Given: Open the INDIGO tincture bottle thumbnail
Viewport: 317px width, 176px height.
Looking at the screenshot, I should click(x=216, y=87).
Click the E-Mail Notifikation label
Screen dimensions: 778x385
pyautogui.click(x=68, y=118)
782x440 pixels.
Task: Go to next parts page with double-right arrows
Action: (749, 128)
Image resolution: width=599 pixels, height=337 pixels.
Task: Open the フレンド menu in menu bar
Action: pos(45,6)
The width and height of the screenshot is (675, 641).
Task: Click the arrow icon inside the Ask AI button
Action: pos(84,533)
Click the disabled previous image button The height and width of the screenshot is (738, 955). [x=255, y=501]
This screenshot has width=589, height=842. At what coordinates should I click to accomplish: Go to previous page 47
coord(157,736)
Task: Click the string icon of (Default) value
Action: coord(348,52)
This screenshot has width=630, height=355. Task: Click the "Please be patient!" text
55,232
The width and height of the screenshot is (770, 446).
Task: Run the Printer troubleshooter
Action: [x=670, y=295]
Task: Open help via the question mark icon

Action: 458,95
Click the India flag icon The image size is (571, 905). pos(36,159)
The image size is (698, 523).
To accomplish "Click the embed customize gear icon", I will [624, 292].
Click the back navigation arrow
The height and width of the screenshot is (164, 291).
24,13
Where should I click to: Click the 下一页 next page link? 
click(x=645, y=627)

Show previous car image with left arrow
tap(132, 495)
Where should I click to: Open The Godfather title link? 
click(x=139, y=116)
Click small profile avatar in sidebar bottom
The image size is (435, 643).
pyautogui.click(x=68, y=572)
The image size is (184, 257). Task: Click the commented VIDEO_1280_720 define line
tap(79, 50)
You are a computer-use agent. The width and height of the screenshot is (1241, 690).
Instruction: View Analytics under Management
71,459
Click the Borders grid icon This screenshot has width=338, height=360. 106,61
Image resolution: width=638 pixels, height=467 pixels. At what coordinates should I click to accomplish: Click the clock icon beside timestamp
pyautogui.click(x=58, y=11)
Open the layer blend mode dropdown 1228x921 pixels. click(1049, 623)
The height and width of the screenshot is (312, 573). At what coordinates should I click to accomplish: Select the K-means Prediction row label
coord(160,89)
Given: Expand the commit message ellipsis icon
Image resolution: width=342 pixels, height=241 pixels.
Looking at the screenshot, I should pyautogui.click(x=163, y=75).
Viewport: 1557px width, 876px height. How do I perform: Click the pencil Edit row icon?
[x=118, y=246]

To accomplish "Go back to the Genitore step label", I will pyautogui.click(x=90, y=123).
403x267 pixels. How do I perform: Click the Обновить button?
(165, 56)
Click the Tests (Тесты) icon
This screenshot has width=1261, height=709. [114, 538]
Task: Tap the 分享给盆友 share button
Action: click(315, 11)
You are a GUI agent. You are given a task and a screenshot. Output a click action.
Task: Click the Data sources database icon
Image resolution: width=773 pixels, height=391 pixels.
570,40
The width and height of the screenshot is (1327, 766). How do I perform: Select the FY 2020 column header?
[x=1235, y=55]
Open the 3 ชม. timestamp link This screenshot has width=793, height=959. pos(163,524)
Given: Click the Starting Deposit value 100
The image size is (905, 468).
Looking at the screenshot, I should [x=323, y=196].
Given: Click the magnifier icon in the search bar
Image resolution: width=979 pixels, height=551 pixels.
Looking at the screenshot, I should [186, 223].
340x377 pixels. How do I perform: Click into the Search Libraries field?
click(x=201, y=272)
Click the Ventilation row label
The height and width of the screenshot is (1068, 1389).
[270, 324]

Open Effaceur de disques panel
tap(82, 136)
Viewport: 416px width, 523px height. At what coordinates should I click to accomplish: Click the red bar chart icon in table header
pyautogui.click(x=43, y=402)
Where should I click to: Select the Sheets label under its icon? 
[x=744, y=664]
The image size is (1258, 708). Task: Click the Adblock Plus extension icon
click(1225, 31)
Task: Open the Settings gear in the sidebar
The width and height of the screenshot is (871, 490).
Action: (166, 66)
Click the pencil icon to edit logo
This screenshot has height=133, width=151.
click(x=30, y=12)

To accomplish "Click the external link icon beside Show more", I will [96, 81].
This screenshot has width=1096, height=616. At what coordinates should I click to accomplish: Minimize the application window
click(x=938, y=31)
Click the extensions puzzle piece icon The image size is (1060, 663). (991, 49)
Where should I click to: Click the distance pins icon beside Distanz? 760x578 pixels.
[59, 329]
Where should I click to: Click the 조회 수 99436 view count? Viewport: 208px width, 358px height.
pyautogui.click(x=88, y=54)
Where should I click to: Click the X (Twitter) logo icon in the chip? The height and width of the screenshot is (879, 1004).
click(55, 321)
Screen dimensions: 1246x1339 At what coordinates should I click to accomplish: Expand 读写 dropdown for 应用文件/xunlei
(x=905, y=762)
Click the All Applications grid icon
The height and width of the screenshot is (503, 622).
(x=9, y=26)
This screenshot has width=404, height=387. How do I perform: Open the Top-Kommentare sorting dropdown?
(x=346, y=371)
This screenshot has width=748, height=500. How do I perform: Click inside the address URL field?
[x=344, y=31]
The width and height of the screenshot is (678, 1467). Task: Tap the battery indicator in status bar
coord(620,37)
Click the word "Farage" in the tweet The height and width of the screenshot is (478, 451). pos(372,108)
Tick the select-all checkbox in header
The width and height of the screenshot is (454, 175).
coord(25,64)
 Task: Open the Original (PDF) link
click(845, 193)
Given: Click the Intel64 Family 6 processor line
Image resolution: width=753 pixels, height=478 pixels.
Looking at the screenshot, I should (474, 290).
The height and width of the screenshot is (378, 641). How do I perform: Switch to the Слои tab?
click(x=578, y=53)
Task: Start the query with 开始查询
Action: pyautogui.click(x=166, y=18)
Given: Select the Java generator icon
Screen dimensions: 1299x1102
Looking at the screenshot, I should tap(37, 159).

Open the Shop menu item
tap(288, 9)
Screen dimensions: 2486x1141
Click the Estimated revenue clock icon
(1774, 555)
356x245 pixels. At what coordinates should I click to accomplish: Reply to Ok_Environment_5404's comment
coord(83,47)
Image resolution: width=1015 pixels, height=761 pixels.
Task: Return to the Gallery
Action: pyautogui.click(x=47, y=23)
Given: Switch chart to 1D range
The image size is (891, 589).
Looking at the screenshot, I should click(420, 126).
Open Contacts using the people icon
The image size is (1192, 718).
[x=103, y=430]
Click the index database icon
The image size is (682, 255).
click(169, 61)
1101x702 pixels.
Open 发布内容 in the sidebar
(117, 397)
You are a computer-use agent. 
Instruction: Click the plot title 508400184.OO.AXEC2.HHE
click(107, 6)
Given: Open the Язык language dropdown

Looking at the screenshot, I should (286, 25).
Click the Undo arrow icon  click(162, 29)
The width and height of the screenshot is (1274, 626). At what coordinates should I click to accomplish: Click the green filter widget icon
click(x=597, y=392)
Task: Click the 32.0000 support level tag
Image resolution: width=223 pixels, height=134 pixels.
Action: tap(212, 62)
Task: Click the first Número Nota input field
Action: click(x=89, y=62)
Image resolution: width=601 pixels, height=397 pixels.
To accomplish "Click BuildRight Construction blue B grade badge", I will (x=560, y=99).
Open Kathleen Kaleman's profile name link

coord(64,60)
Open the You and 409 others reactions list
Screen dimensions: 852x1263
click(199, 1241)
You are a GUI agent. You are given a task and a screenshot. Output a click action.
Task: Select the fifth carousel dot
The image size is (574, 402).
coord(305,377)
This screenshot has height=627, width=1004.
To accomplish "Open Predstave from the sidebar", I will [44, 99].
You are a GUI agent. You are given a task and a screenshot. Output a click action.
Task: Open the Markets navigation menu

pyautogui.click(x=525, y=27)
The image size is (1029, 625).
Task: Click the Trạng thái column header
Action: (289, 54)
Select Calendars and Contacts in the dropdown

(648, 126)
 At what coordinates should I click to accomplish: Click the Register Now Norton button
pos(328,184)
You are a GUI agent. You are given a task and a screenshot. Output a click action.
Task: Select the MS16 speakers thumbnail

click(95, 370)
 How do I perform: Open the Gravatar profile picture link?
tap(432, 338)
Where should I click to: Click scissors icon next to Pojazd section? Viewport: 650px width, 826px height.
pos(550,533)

--------------------

**DO THIS:**
Reproduce the entries from the line with "Click the Undo" up to and including the line with "will [44, 99].", with "screenshot" changed to "capture" and nothing else altered.

**COMPLETE RESPONSE:**
Click the Undo arrow icon  click(162, 29)
The width and height of the capture is (1274, 626). At what coordinates should I click to accomplish: Click the green filter widget icon
click(x=597, y=392)
Task: Click the 32.0000 support level tag
Image resolution: width=223 pixels, height=134 pixels.
Action: tap(212, 62)
Task: Click the first Número Nota input field
Action: click(x=89, y=62)
Image resolution: width=601 pixels, height=397 pixels.
To accomplish "Click BuildRight Construction blue B grade badge", I will (x=560, y=99).
Open Kathleen Kaleman's profile name link

coord(64,60)
Open the You and 409 others reactions list
Screen dimensions: 852x1263
click(199, 1241)
You are a GUI agent. You are given a task and a capture. Output a click action.
Task: Select the fifth carousel dot
The image size is (574, 402).
coord(305,377)
This capture has height=627, width=1004.
To accomplish "Open Predstave from the sidebar", I will [44, 99].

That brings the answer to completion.